On the train coming home from school today, I came across two headlines on my phone. Headline number one:
“The Great Growth Disconnect: Population Growth Does Not Equal Economic Growth,” at The Atlantic Cities. Upshot: There isn’t really any correlation between metro areas that are becoming richer and those that are becoming more populous. This goes against all sorts of economic theory and common sense and observed history, but is a pretty well-established recent trend, and also is actually a major contributor to the divergence of income across the country.
Headline number two:
“Development Watch: Lincoln Park,” on Curbed Chicago.
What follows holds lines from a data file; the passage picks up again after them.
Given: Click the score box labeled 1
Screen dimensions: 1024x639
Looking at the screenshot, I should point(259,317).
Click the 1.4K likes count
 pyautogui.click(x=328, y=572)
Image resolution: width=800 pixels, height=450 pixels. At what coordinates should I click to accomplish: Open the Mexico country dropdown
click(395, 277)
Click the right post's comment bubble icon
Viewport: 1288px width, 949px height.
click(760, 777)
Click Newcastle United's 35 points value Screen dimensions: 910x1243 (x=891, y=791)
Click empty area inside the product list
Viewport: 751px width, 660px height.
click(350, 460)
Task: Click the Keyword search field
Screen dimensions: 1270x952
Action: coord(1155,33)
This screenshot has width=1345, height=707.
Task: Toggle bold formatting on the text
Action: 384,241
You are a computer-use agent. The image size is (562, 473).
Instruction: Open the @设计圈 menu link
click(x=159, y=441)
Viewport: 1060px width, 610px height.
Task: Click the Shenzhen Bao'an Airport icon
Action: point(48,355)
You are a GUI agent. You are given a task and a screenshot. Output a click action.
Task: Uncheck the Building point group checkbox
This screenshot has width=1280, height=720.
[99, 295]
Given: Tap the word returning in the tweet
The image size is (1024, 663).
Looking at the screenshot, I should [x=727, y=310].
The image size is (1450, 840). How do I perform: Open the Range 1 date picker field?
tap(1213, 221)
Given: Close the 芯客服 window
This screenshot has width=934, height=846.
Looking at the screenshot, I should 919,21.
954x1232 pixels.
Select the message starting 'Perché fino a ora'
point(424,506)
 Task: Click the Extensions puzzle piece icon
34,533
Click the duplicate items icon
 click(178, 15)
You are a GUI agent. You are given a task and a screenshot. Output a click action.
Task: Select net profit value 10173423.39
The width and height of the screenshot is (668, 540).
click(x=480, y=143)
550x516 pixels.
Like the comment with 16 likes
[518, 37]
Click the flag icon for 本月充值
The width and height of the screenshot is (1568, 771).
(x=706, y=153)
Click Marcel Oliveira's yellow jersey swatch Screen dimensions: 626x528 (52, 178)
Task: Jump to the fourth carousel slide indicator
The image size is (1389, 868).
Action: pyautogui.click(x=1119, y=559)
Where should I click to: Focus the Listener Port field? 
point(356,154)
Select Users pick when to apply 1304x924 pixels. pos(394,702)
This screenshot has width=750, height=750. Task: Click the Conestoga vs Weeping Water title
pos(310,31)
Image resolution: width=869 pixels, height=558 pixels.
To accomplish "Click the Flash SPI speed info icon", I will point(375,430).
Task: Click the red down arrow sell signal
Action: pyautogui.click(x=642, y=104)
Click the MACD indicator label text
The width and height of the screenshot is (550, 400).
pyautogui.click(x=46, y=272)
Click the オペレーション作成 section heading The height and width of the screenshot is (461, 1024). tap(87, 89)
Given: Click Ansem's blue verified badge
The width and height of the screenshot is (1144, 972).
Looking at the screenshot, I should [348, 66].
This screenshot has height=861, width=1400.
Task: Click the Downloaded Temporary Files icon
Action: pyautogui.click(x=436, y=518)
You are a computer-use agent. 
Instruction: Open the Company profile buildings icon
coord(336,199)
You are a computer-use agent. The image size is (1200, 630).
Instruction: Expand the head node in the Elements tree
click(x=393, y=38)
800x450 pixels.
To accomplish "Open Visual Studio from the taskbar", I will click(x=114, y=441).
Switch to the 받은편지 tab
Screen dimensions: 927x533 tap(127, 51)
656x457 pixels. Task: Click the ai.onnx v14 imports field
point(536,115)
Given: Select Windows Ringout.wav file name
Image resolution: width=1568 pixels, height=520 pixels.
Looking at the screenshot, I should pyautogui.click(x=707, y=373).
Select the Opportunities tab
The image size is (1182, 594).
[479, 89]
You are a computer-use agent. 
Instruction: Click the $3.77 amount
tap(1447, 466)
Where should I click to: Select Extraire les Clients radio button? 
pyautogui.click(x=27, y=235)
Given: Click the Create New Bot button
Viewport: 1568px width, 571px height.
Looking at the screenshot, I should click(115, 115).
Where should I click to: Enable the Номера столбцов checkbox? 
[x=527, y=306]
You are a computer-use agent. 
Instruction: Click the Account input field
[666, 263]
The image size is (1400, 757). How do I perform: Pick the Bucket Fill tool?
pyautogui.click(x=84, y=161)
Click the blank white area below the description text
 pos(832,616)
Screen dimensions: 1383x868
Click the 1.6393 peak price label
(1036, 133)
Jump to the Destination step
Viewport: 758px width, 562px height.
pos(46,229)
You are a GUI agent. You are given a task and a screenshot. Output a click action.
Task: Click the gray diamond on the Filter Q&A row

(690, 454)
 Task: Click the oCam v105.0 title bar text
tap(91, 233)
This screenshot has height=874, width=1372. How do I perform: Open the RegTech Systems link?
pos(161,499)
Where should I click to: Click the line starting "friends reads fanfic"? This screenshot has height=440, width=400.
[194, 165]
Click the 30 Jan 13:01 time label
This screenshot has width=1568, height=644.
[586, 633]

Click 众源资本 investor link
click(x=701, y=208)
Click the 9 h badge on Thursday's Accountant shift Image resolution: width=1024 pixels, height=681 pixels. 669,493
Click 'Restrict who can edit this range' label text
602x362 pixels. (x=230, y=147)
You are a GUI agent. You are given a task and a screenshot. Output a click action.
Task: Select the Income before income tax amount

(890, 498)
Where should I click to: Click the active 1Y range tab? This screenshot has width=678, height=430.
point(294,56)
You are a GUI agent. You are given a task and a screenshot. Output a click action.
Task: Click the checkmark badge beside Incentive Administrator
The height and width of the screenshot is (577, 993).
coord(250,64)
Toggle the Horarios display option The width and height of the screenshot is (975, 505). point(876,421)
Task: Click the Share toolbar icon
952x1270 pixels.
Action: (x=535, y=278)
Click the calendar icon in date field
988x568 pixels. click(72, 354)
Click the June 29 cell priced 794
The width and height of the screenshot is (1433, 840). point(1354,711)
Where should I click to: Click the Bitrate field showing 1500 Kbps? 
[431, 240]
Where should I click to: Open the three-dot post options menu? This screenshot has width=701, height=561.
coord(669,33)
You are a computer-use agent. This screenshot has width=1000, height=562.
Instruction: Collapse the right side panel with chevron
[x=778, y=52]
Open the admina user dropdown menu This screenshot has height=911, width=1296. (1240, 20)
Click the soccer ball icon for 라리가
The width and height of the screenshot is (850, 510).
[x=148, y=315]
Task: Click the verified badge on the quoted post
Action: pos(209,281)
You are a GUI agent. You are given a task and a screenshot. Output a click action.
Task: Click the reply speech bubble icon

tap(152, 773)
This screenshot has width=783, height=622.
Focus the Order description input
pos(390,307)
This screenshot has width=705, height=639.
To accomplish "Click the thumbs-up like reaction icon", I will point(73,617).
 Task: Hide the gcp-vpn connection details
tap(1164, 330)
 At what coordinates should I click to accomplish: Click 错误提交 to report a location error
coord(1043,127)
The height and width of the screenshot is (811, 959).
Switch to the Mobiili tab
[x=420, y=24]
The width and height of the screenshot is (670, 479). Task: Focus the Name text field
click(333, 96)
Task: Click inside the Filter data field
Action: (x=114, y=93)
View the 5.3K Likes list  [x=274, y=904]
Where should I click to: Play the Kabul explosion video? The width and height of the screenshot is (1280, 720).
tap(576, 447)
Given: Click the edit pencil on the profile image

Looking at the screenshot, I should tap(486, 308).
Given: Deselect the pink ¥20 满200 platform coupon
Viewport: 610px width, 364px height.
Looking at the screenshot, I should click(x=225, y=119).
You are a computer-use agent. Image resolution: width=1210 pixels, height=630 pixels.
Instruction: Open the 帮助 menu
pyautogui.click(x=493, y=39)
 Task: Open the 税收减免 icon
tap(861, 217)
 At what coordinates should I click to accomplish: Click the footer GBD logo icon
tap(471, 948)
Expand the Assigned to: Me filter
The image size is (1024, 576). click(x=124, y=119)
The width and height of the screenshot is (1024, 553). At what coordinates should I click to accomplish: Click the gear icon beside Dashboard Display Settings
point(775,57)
Here we learn that a developer wants to build a six-story apartment building in the highly desirable neighborhood of Lincoln Park, just north of downtown Chicago, replacing a three-story building and increasing the total number of dwelling units on the property from 43 to 60. But the neighbors – whose annual income, if memory serves, is somewhere in the vicinity of twice the average of the Chicago metro area as a whole – don’t want to have six-story buildings around. And so probably the building will get downsized, and fewer people will get to live in one of the highest-quality-of-life neighborhoods in the city, meaning more people will have to choose between living in a less-desirable neighborhood, or not living in Chicago at all.
Most of us understand externalities, and the need to regulate them. We understand, for example, that a neighborhood’s right to determine its own development patterns does not include, say, building an industrial facility that dumps its toxic waste downriver. Why should it include preventing people who want to live there from living there, when there are national consequences to this kind of behavior if every such neighborhood engages in it?